[Material provided — start]

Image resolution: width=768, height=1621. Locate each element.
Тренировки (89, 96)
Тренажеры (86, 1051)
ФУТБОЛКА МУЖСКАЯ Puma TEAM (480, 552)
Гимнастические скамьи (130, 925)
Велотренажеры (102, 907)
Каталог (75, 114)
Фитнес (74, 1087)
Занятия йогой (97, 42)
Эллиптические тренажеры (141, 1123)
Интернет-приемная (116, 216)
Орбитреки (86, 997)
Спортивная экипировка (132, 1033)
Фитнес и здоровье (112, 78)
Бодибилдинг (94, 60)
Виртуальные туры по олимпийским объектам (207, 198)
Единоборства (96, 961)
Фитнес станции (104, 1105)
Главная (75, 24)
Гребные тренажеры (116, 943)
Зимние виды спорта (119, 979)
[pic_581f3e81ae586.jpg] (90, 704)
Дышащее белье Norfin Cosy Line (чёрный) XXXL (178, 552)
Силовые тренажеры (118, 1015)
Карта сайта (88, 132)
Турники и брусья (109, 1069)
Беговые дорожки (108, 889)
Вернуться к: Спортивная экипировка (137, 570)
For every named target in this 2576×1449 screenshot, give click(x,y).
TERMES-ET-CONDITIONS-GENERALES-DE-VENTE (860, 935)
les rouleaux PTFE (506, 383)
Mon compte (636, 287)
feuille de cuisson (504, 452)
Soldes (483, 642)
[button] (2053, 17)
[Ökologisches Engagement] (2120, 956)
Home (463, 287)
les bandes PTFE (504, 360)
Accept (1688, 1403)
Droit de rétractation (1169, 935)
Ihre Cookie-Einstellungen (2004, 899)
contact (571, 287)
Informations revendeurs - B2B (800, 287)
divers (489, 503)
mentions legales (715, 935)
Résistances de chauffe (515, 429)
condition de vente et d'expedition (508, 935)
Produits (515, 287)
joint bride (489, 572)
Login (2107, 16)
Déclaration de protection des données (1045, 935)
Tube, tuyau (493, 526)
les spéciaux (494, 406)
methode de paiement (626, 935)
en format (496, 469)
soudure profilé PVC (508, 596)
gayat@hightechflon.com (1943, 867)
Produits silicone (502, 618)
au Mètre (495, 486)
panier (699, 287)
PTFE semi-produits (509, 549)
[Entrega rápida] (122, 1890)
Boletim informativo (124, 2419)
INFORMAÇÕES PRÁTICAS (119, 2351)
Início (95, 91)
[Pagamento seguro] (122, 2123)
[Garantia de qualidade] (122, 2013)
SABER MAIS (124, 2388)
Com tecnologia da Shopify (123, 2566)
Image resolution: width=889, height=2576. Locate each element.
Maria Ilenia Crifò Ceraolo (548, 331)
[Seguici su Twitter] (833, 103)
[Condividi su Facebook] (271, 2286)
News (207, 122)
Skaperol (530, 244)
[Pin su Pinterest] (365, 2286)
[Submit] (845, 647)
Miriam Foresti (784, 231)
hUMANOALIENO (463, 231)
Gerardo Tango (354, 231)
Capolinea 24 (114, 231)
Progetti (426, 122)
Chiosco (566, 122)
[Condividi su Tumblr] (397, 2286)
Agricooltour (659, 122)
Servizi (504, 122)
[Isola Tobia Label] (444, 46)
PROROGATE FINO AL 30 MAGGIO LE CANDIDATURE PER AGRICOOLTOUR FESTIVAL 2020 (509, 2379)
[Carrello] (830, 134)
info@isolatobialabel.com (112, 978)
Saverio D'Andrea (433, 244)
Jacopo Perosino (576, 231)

[Material provided — finish]

**Exercise**
Please be sure to repeat every entry exactly.

**Solved problem**
Image resolution: width=768, height=1621. Locate each element.
Тренировки (89, 96)
Тренажеры (86, 1051)
ФУТБОЛКА МУЖСКАЯ Puma TEAM (480, 552)
Гимнастические скамьи (130, 925)
Велотренажеры (102, 907)
Каталог (75, 114)
Фитнес (74, 1087)
Занятия йогой (97, 42)
Эллиптические тренажеры (141, 1123)
Интернет-приемная (116, 216)
Орбитреки (86, 997)
Спортивная экипировка (132, 1033)
Фитнес и здоровье (112, 78)
Бодибилдинг (94, 60)
Виртуальные туры по олимпийским объектам (207, 198)
Единоборства (96, 961)
Фитнес станции (104, 1105)
Главная (75, 24)
Гребные тренажеры (116, 943)
Зимние виды спорта (119, 979)
[pic_581f3e81ae586.jpg] (90, 704)
Дышащее белье Norfin Cosy Line (чёрный) XXXL (178, 552)
Силовые тренажеры (118, 1015)
Карта сайта (88, 132)
Турники и брусья (109, 1069)
Беговые дорожки (108, 889)
Вернуться к: Спортивная экипировка (137, 570)
For every named target in this 2576×1449 screenshot, give click(x,y).
TERMES-ET-CONDITIONS-GENERALES-DE-VENTE (860, 935)
les rouleaux PTFE (506, 383)
Mon compte (636, 287)
feuille de cuisson (504, 452)
Soldes (483, 642)
[button] (2053, 17)
[Ökologisches Engagement] (2120, 956)
Home (463, 287)
les bandes PTFE (504, 360)
Accept (1688, 1403)
Droit de rétractation (1169, 935)
Ihre Cookie-Einstellungen (2004, 899)
contact (571, 287)
Informations revendeurs - B2B (800, 287)
divers (489, 503)
mentions legales (715, 935)
Résistances de chauffe (515, 429)
condition de vente et d'expedition (508, 935)
Produits (515, 287)
joint bride (489, 572)
Login (2107, 16)
Déclaration de protection des données (1045, 935)
Tube, tuyau (493, 526)
les spéciaux (494, 406)
methode de paiement (626, 935)
en format (496, 469)
soudure profilé PVC (508, 596)
gayat@hightechflon.com (1943, 867)
Produits silicone (502, 618)
au Mètre (495, 486)
panier (699, 287)
PTFE semi-produits (509, 549)
[Entrega rápida] (122, 1890)
Boletim informativo (124, 2419)
INFORMAÇÕES PRÁTICAS (119, 2351)
Início (95, 91)
[Pagamento seguro] (122, 2123)
[Garantia de qualidade] (122, 2013)
SABER MAIS (124, 2388)
Com tecnologia da Shopify (123, 2566)
Image resolution: width=889, height=2576. Locate each element.
Maria Ilenia Crifò Ceraolo (548, 331)
[Seguici su Twitter] (833, 103)
[Condividi su Facebook] (271, 2286)
News (207, 122)
Skaperol (530, 244)
[Pin su Pinterest] (365, 2286)
[Submit] (845, 647)
Miriam Foresti (784, 231)
hUMANOALIENO (463, 231)
Gerardo Tango (354, 231)
Capolinea 24 (114, 231)
Progetti (426, 122)
Chiosco (566, 122)
[Condividi su Tumblr] (397, 2286)
Agricooltour (659, 122)
Servizi (504, 122)
[Isola Tobia Label] (444, 46)
PROROGATE FINO AL 30 MAGGIO LE CANDIDATURE PER AGRICOOLTOUR FESTIVAL 2020 (509, 2379)
[Carrello] (830, 134)
info@isolatobialabel.com (112, 978)
Saverio D'Andrea (433, 244)
Jacopo Perosino (576, 231)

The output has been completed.